Liposomal Cytarabine
Liposomal cytarabine received FDA approval in 1999 for the treatment of lymphomatous meningitis. Historically, neoplastic meningitis was treated with continuous infusions of antineoplastic agents to obtain prolonged therapeutic concentrations in the CSF [21]. Liposomal cytarabine, which is administered by lumbar puncture or Ommaya reservoir, is formulated using encapsulation technology to maximize the efficacy of cytarabine by prolonging CSF exposure [4]. Administration of liposomal cytarabineyields peak CSF levels of cytarabine ranging from 30 to 50 mcg within the first hour, with a variable half-life of 5.9 to 82.4 hours [22]. This unique liposomal formulation extends the serum half-life of cytarabine nearly 40-fold, from 3.4 hours to over 141 hours, allowing for dosing every 2 weeks as opposed to multiple weekly doses seen with standard cytarabine [4]. Liposomal cytarbine is able to maintain cytotoxic levels in the CSF, both in the lumbar and ventricular fluid, for over 14 days post administration.

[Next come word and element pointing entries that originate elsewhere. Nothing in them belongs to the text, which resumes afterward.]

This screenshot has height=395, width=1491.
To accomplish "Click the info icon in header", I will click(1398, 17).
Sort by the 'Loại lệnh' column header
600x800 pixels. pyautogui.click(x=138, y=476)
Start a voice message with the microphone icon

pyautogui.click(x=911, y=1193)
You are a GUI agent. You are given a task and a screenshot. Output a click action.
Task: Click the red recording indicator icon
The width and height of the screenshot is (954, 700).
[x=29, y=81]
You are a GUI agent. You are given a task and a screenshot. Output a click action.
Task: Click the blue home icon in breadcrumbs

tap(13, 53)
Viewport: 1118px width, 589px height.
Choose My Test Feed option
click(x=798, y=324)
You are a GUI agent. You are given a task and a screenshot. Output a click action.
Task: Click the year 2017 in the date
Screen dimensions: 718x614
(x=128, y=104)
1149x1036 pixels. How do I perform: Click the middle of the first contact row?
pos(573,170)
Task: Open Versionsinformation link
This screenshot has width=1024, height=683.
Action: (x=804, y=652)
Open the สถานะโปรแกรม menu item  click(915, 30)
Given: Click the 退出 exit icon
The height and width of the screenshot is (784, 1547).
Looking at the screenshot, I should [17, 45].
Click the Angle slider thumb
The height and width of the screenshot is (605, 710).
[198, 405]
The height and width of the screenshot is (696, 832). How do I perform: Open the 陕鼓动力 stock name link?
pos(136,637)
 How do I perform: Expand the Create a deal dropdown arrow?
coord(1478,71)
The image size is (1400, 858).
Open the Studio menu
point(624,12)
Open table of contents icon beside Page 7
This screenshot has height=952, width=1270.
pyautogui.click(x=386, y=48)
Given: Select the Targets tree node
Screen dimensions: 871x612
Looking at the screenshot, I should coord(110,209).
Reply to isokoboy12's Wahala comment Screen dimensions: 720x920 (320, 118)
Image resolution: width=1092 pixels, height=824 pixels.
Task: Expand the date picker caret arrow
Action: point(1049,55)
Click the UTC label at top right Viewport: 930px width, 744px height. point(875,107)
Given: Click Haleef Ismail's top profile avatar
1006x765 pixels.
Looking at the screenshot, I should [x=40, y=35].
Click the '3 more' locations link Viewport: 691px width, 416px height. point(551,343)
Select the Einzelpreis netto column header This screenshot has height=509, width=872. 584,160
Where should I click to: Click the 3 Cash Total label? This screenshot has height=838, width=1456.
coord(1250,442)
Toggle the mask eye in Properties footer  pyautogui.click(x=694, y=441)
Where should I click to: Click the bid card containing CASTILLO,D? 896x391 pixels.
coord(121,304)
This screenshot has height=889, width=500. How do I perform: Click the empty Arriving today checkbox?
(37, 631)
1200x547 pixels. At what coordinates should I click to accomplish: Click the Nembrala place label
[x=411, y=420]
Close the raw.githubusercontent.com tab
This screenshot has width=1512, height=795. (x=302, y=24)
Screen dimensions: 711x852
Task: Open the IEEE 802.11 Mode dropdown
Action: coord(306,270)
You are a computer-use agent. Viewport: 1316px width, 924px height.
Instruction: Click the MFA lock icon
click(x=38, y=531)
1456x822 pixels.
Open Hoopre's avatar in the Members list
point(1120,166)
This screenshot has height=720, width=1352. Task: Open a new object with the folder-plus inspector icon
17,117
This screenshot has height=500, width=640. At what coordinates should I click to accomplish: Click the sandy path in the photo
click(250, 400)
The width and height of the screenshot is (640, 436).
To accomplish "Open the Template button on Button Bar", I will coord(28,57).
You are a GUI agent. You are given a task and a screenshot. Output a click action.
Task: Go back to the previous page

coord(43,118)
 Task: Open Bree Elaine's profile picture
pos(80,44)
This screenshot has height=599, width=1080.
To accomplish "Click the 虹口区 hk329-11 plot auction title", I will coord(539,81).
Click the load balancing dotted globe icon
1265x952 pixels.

This extended CSF circulation allows for fewer side effects due to toxicity yet maintains necessary cytotoxic levels; however, any blockage or disruption of the CSF flow can lead to elevated concentrations of free cytarabine in the CSF, resulting in a greater risk of neurotoxicity. Plasma concentrations following IT administration are negligible. Due to significantly lower levels of cytidine deaminasein the CSF, clearance of liposomal cytarabine is similar to the bulk flow rate, roughly 0.24mL/min [22-25].

Conclusion

CSF directed treatment is an effective model for administration of antineoplastic agents. Understanding the pharmacokinetic concepts associated with this route of administration has allowed clinicians to optimize the safe and effective use of these agents. Since the outcome of most brain malignancies remains poor, studies of newer agents are eagerly warranted.